DuPont Automotive Systems is the largest global manufacturer of auto paint and high performance finishes. The company was not named in the press announcement regarding Gordon's involvement and the EPA seemed unable or unwilling to explain who made the decision to use him for the campaign.

"The decision to ask Jeff Gordon to host the training video did not rest on a single person, it was a group effort. We are working with several paint manufacturers (and other industry partners) as part of the overall Collision Repair Campaign. The goal of the campaign is to minimize the impact car painting has on air quality and to protect the health of those doing the work. We went with a NASCAR theme to help get the attention of autobody shops," Ryan said.

Wednesday, June 11, 2008

Will EPA Finish What They Started?

Residents of the Mid Ohio Valley have been waiting for more than five years for the Environmental Protection Agency to complete a risk assessment on perfluorooctanoic acid, or C8. Now, a prominent attorney says they may have to wait forever.

Rob Bilott, who represented plaintiffs in the class action lawsuit against DuPont over local water supplies contaminated with C8, recently sent a letter to the EPA and the Agency for Toxic Substance and Disease Registry, urging them not to delay any further release of information.

Bilott says the agencies are under pressure to drop their work on the manmade chemical, which has been the target of a voluntary global phaseout agreement with industry initiated by EPA.

It has been two years since the EPA released any new information about its risk assessment, despite the fact that new scientific data is becoming available.

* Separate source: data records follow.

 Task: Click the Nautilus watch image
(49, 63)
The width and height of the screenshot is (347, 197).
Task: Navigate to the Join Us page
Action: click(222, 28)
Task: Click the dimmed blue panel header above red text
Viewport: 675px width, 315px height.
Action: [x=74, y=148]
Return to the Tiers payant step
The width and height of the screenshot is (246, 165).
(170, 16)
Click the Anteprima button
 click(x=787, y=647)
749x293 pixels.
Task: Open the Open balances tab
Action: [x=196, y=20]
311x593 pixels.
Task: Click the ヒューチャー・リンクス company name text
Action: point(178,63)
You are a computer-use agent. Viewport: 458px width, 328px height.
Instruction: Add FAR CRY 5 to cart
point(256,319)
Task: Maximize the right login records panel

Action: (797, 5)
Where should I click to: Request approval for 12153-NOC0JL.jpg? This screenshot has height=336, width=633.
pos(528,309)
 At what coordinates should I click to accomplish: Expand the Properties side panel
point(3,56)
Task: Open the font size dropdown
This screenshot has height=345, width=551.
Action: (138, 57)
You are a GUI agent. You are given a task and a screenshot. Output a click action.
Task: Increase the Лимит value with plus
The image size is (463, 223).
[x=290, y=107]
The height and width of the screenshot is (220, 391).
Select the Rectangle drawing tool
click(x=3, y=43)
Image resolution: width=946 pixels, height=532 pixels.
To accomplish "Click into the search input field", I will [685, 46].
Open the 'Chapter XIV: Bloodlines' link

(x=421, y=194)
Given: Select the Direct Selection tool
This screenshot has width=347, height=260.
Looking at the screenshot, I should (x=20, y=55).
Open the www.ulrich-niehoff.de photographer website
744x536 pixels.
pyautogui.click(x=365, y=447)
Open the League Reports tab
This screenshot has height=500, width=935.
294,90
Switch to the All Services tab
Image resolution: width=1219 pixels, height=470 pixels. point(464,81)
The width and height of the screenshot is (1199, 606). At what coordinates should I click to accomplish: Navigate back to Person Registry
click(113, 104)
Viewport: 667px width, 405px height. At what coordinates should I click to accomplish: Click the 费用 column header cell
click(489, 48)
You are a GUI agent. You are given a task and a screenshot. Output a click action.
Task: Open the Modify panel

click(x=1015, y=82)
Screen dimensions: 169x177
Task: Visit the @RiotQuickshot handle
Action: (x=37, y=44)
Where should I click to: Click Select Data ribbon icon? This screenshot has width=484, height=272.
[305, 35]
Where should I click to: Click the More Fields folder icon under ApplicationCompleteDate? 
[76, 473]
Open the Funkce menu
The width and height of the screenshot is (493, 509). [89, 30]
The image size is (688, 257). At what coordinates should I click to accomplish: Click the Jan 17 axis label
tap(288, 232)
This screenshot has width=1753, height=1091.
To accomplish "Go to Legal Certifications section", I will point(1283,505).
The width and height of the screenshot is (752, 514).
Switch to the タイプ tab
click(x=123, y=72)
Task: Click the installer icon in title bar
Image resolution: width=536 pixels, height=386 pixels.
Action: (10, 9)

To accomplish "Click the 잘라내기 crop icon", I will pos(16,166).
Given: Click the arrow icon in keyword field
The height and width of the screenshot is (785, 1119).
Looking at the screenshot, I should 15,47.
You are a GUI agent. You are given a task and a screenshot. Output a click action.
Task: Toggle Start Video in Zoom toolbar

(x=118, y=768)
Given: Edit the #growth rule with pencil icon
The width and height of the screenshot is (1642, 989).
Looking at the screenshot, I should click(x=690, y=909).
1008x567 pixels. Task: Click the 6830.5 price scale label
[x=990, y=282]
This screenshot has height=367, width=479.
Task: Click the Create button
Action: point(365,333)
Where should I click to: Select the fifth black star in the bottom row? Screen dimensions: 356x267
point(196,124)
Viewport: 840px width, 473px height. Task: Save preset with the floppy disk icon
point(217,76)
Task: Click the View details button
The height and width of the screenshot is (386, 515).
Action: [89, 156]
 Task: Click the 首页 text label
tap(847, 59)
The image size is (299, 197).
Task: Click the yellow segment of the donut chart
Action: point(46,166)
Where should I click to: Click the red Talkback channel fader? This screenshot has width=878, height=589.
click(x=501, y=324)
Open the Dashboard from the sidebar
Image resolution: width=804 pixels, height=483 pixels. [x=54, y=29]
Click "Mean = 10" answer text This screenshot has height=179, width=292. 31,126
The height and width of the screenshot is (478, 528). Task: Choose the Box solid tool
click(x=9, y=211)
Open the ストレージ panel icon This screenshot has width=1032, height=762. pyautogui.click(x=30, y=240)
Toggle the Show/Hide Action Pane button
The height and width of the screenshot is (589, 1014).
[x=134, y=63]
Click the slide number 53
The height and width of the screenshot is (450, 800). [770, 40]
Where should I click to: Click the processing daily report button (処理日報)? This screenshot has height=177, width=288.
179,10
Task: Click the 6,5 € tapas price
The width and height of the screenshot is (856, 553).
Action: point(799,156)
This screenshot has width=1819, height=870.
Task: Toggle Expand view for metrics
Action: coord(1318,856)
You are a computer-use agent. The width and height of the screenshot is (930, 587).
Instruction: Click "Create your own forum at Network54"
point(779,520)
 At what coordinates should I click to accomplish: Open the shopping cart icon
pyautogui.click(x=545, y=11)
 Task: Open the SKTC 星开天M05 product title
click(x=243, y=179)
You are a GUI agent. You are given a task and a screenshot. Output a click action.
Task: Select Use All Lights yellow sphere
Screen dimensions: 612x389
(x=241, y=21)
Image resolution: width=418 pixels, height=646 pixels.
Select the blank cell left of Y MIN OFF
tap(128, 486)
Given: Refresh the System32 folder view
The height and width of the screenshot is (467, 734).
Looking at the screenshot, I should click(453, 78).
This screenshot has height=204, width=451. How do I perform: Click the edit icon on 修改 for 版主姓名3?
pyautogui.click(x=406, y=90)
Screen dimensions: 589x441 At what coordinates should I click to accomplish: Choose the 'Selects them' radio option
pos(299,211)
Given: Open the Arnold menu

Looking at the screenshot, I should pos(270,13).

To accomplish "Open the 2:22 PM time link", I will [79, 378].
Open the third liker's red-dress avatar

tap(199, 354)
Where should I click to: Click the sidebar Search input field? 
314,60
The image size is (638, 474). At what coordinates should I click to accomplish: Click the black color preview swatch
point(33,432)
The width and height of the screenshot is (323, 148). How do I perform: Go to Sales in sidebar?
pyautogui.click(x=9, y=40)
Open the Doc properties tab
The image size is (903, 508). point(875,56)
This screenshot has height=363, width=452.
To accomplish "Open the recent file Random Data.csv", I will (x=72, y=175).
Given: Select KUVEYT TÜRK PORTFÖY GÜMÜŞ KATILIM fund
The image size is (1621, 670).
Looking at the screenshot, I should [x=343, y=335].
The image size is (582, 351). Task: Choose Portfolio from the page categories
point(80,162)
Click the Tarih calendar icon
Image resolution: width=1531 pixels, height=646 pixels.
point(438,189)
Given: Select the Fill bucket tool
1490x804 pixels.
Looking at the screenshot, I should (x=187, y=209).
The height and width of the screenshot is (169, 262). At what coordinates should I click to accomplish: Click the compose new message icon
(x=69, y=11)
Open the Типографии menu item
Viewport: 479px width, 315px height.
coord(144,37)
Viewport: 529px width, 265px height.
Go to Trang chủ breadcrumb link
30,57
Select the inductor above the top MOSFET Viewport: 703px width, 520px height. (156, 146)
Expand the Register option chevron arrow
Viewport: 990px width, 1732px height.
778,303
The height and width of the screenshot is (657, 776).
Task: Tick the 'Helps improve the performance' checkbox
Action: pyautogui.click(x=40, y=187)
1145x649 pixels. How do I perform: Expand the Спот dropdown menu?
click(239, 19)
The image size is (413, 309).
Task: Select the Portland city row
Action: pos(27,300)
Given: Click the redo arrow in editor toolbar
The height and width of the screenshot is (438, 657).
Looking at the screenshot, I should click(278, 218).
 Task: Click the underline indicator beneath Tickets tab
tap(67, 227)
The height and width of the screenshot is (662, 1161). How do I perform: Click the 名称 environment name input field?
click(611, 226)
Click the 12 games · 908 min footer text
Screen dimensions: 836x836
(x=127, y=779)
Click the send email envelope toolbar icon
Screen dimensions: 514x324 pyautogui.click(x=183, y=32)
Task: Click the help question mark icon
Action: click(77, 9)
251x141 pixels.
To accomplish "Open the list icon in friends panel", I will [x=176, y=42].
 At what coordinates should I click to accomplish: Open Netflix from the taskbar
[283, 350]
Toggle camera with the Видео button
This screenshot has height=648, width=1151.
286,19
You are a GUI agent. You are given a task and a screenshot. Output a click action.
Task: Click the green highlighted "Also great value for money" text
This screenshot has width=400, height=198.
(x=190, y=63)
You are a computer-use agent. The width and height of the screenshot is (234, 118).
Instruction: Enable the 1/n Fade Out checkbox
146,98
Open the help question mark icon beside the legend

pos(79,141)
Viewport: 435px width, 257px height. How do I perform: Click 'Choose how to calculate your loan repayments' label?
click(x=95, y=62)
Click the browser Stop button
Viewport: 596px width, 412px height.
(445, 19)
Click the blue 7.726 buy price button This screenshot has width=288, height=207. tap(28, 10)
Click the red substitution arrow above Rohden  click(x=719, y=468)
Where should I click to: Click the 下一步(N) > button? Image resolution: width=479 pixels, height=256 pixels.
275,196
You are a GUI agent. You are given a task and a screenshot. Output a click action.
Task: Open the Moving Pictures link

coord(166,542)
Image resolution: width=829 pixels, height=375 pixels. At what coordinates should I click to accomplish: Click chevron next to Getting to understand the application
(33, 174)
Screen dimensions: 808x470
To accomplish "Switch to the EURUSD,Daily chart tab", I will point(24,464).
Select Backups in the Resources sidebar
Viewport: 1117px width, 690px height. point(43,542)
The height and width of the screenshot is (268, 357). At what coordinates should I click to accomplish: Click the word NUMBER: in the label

Bilott said the “new studies should be evaluated to determine whether present agency conclusions warrant modification, but the present conclusions should not be held by the agencies while researchers continue their work.”

Wednesday, April 30, 2008

GAO Blames White House for Delay in Regulatory Action on PFOA

The Government Accountability Office claims that the White House is holding up the EPA when it comes to regulatory action on PFOA – or C8 – a manufacturing substance used to make Teflon and thousands of other consumer products.

The recent report specifically blames the EPA's lack of productivity on the management decision to suspend activity pending the outcome of additional scientific studies. The GAO says that in the 1990s the EPA's general approach was to use the best science available as the basis for assessment. But, the administration's new means of assessing chemicals for harm is delaying the completion of the process - sometimes for years.

The PFOA risk assessment is used by the GAO as one prime example of such a delay. The agency says the EPA should complete chemical reviews within a reasonable amount of time and minimize the need for conducting several levels of rework.

Wednesday, June 13, 2007

Report Calls for Innovation in Toxicity Testing

This is interesting. Even the feds believe there are more efficient ways to test the toxicity of chemicals for humans.